**GIVEN PROBLEM:** Can you reproduce the entries below word for word, starting at the line that contains "Select the desktop viewport size icon" and continuing through the final line of the entries?

(Entries on locating words and elements)
"""

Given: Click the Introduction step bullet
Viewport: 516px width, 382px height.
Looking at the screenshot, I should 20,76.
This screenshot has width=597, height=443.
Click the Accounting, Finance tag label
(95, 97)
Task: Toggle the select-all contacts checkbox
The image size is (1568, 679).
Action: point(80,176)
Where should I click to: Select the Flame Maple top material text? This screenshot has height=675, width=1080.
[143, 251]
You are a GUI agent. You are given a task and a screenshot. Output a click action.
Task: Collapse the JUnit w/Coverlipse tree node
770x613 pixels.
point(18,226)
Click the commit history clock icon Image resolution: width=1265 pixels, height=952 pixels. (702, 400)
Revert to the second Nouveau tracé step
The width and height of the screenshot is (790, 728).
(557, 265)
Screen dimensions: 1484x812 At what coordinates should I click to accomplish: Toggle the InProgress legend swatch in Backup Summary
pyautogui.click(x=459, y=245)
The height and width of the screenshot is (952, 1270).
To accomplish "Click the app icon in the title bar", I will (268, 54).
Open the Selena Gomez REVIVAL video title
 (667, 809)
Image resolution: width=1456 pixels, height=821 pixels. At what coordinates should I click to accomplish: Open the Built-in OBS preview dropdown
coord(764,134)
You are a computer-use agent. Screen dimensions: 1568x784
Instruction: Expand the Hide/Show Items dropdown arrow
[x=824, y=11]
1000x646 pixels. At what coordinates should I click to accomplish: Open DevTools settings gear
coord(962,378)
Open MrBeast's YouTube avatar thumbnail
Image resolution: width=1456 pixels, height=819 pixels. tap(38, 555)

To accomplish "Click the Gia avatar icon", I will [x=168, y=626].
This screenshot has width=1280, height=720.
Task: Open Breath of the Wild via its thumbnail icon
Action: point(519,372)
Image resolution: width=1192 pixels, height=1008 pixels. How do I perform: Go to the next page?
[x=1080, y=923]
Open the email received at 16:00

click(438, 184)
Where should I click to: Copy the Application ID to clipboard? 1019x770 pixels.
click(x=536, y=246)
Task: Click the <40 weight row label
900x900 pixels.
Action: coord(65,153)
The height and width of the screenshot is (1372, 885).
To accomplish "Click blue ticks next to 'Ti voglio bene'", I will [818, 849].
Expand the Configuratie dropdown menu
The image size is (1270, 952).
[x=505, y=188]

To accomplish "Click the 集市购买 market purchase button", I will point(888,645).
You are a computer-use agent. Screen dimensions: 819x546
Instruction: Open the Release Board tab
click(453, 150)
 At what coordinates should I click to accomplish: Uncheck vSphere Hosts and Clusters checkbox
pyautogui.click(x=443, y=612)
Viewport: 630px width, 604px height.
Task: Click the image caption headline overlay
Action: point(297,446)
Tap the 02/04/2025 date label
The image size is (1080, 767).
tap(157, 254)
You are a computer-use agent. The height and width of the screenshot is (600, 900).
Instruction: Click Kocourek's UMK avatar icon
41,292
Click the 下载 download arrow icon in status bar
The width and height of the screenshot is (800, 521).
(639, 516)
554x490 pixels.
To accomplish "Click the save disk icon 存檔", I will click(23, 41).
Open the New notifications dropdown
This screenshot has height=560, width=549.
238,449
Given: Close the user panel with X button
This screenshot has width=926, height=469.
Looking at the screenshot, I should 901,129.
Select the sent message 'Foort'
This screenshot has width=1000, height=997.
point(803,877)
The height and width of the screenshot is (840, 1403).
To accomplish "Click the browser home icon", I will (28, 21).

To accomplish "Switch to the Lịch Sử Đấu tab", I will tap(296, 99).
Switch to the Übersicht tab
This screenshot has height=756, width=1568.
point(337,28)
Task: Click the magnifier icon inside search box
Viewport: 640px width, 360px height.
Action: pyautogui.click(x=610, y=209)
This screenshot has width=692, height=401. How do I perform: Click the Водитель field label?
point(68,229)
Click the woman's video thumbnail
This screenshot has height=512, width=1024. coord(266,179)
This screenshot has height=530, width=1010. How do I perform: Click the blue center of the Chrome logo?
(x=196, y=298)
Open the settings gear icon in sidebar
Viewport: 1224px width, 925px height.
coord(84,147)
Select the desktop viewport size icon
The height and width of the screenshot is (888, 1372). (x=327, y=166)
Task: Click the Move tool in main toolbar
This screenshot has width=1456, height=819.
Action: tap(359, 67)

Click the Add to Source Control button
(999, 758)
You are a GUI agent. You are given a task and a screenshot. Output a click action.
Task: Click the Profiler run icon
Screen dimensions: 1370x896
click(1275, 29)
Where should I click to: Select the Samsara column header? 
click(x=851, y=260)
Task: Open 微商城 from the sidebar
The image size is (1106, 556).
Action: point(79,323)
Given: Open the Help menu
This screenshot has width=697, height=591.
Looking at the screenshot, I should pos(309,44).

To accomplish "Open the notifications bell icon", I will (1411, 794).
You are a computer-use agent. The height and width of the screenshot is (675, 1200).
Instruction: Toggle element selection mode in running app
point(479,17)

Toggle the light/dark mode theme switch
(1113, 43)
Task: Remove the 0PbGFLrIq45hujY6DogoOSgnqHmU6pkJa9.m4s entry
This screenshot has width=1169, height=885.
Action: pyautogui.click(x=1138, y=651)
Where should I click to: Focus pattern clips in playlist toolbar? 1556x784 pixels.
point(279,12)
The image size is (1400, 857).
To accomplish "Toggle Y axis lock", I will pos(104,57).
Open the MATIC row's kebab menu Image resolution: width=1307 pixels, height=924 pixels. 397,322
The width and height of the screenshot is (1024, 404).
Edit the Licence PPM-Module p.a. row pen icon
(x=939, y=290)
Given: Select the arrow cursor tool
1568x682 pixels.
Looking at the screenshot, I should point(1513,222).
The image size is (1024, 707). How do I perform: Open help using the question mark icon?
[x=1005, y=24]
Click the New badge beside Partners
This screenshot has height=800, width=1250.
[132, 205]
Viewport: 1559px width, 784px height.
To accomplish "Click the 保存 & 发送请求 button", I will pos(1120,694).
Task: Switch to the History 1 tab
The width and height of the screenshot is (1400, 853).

"""

**RESPONSE TO THE TASK:**
Select the desktop viewport size icon
The height and width of the screenshot is (888, 1372). (x=327, y=166)
Task: Click the Move tool in main toolbar
This screenshot has width=1456, height=819.
Action: tap(359, 67)

Click the Add to Source Control button
(999, 758)
You are a GUI agent. You are given a task and a screenshot. Output a click action.
Task: Click the Profiler run icon
Screen dimensions: 1370x896
click(1275, 29)
Where should I click to: Select the Samsara column header? 
click(x=851, y=260)
Task: Open 微商城 from the sidebar
The image size is (1106, 556).
Action: point(79,323)
Given: Open the Help menu
This screenshot has width=697, height=591.
Looking at the screenshot, I should pos(309,44).

To accomplish "Open the notifications bell icon", I will (1411, 794).
You are a computer-use agent. The height and width of the screenshot is (675, 1200).
Instruction: Toggle element selection mode in running app
point(479,17)

Toggle the light/dark mode theme switch
(1113, 43)
Task: Remove the 0PbGFLrIq45hujY6DogoOSgnqHmU6pkJa9.m4s entry
This screenshot has width=1169, height=885.
Action: pyautogui.click(x=1138, y=651)
Where should I click to: Focus pattern clips in playlist toolbar? 1556x784 pixels.
point(279,12)
The image size is (1400, 857).
To accomplish "Toggle Y axis lock", I will pos(104,57).
Open the MATIC row's kebab menu Image resolution: width=1307 pixels, height=924 pixels. 397,322
The width and height of the screenshot is (1024, 404).
Edit the Licence PPM-Module p.a. row pen icon
(x=939, y=290)
Given: Select the arrow cursor tool
1568x682 pixels.
Looking at the screenshot, I should point(1513,222).
The image size is (1024, 707). How do I perform: Open help using the question mark icon?
[x=1005, y=24]
Click the New badge beside Partners
This screenshot has height=800, width=1250.
[132, 205]
Viewport: 1559px width, 784px height.
To accomplish "Click the 保存 & 发送请求 button", I will pos(1120,694).
Task: Switch to the History 1 tab
The width and height of the screenshot is (1400, 853).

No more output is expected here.